Want a daily lap through Georgia football recruiting? That’s what the Intel will bring at least five days a week. We’ll cover the news and which way this 4-star or 5-star is leaning and add in a dab of perspective to help fans figure out what it all means.



Georgia has lost three football games this year. Each one has had the opportunity to trigger a different emotion among those hoping to join Kirby Smart’s program.

The flat-out embarrassment at Ole Miss. The home heartbreaker to previously unbeaten Tennessee.

Now Vanderbilt. Yes, lowly Vanderbilt. The 17-16 Homecoming loss is now a part of the sample size for priority recruits to analyze what Smart is building at Georgia.

What do they think? It seems the coaching staff’s decision to be very honest with them about the program’s needs has prepared them for this season.

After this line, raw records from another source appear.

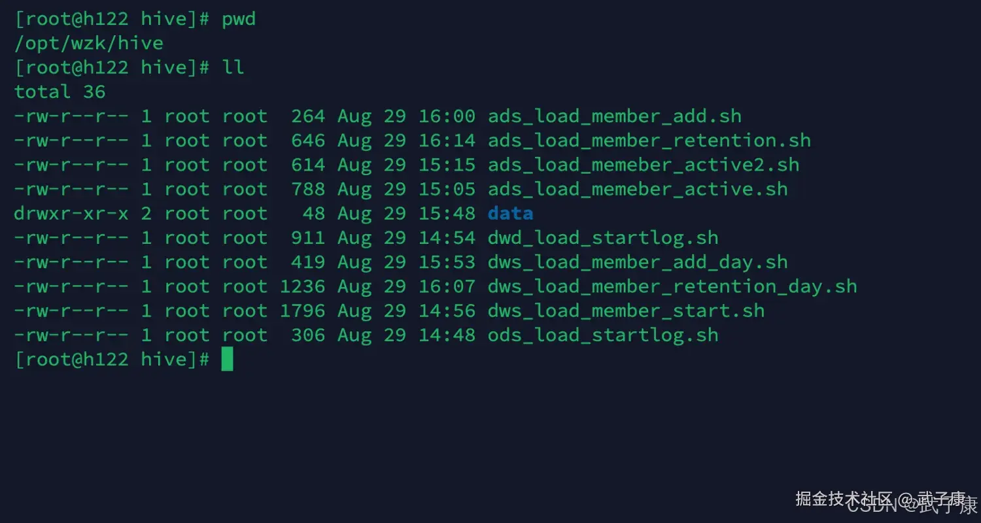This screenshot has height=523, width=981.
Task: Click the ads_load_memeber_active.sh filename
Action: pyautogui.click(x=638, y=189)
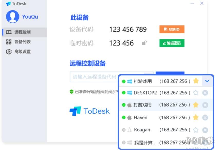Image resolution: width=215 pixels, height=150 pixels.
Task: Click the Apple icon beside Haven
Action: click(x=130, y=118)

That includes Vanderbilt coach Derek Mason’s first road win in his third season of SEC football.

“It was a tough loss but everyone played hard,” said Trey Blount, who is committed at receiver for 2017. “Sometimes you have games like this. You don’t want to have them but sometimes they happen. Guys just have to work hard and get ready for Florida in a couple of weeks.”

Georgia only allowed the Commodores 171 total yards from scrimmage. Yet Vandy still generated 10 of its 17 points off two special teams gaffes.

The loss — like everything else — stems from what didn’t take place on offense. When a defense holds a conference rival under 175 total yards and just 17 points from all sources, it should earn the win.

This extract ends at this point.